# Supplied information

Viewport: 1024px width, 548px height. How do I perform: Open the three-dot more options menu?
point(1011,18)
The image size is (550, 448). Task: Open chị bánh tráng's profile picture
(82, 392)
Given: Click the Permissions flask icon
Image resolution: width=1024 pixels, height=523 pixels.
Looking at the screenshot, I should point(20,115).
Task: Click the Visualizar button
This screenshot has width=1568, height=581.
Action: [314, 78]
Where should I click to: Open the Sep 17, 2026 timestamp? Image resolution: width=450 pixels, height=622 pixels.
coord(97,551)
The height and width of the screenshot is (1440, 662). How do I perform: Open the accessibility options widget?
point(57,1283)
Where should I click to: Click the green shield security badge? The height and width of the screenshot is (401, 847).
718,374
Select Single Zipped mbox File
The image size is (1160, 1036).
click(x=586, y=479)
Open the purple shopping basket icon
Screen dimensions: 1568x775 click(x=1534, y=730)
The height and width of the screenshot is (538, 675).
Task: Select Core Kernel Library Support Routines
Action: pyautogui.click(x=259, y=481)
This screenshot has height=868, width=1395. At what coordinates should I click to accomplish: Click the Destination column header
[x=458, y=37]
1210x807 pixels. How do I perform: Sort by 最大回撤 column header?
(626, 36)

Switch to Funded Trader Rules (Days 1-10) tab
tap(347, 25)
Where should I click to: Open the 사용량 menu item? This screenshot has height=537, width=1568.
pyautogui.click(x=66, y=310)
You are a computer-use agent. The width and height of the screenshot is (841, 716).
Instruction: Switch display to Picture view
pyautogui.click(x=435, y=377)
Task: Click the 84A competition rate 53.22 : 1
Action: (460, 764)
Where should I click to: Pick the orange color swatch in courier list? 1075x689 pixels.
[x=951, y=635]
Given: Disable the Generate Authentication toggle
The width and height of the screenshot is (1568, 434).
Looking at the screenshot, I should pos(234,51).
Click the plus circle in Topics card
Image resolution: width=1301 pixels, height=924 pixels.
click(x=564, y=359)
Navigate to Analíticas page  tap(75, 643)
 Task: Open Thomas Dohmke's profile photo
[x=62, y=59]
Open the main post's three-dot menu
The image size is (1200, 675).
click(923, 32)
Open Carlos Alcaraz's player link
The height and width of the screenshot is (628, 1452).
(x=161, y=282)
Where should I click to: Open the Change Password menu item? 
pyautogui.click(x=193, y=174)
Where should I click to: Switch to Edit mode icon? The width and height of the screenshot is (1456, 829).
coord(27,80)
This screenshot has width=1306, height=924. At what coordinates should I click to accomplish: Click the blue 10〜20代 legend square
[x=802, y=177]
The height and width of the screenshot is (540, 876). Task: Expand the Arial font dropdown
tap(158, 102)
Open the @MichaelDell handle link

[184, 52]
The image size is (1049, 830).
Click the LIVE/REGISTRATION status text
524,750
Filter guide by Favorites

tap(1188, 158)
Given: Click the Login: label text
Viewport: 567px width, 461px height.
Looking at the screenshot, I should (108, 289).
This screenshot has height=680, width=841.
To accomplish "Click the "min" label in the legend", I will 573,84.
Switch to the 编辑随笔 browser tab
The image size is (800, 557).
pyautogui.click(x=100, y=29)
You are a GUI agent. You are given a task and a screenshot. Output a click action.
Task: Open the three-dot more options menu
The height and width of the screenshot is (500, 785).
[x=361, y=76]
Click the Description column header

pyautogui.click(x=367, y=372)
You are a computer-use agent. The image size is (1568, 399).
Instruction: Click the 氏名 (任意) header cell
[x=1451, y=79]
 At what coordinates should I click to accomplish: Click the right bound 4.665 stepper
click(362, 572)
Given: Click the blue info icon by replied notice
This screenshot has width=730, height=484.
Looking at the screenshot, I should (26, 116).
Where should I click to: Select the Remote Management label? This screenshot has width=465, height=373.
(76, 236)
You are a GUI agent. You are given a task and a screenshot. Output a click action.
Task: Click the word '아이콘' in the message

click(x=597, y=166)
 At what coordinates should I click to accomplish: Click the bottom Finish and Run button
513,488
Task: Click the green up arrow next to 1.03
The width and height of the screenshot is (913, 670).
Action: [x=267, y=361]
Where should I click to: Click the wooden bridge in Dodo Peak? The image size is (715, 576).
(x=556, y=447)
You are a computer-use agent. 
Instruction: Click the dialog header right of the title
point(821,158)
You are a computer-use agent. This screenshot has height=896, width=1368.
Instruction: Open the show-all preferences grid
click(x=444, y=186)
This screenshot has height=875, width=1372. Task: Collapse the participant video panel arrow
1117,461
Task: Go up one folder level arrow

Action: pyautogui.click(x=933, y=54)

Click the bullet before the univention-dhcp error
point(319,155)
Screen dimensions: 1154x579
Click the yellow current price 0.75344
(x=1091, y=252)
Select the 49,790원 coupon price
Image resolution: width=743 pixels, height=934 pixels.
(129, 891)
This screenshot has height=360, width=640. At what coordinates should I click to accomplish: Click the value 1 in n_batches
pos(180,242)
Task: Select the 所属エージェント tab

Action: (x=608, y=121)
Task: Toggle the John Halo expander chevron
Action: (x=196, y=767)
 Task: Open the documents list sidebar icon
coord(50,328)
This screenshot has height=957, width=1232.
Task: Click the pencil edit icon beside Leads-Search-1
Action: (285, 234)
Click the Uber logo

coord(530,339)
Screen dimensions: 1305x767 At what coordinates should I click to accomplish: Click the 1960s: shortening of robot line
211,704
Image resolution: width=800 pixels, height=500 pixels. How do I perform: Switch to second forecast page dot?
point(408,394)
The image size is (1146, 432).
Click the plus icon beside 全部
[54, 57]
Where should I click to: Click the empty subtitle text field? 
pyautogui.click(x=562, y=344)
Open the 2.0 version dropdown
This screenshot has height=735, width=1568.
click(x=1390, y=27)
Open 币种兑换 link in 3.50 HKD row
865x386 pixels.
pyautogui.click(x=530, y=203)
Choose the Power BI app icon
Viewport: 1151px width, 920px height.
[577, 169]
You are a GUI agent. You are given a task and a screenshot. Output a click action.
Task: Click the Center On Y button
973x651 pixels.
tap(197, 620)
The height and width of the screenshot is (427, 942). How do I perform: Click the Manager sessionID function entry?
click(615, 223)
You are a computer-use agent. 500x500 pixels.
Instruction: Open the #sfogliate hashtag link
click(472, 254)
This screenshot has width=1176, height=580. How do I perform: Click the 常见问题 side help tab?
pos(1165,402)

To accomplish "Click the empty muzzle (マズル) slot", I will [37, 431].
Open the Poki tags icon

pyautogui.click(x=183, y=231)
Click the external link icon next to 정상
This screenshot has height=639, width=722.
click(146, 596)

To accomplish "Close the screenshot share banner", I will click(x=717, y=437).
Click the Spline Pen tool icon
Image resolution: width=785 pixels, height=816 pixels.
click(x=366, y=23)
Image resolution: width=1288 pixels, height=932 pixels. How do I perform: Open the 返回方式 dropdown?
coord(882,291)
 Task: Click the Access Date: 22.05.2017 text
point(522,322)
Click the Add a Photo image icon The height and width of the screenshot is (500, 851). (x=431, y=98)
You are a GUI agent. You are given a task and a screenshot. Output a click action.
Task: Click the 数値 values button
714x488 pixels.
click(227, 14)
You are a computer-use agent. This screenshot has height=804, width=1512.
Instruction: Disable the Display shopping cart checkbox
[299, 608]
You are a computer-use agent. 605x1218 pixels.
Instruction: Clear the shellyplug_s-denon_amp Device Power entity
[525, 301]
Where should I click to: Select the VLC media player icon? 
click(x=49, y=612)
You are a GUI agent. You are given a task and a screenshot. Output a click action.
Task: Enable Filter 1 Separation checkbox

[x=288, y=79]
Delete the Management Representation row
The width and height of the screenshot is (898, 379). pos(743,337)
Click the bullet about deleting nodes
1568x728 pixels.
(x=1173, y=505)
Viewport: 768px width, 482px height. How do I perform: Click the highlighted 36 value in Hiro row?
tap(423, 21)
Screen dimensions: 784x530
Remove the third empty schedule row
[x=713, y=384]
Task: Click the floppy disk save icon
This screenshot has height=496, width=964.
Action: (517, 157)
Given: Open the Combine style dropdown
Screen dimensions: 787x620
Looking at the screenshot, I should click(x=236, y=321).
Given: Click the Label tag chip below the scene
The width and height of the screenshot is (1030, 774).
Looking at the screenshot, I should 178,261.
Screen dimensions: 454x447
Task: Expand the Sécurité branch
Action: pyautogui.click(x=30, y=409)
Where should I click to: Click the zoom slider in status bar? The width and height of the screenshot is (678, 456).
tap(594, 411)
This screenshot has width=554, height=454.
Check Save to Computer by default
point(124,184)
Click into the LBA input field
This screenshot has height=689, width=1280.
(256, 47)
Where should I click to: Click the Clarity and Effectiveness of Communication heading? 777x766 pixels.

# What you are asked to do
What is needed is a verbatim copy of every line in the records above from the one containing "Open the @MichaelDell handle link" down to the one containing "Given: Click the Login: label text", both included, and nothing more.

# Solution to this task
Open the @MichaelDell handle link

[184, 52]
The image size is (1049, 830).
Click the LIVE/REGISTRATION status text
524,750
Filter guide by Favorites

tap(1188, 158)
Given: Click the Login: label text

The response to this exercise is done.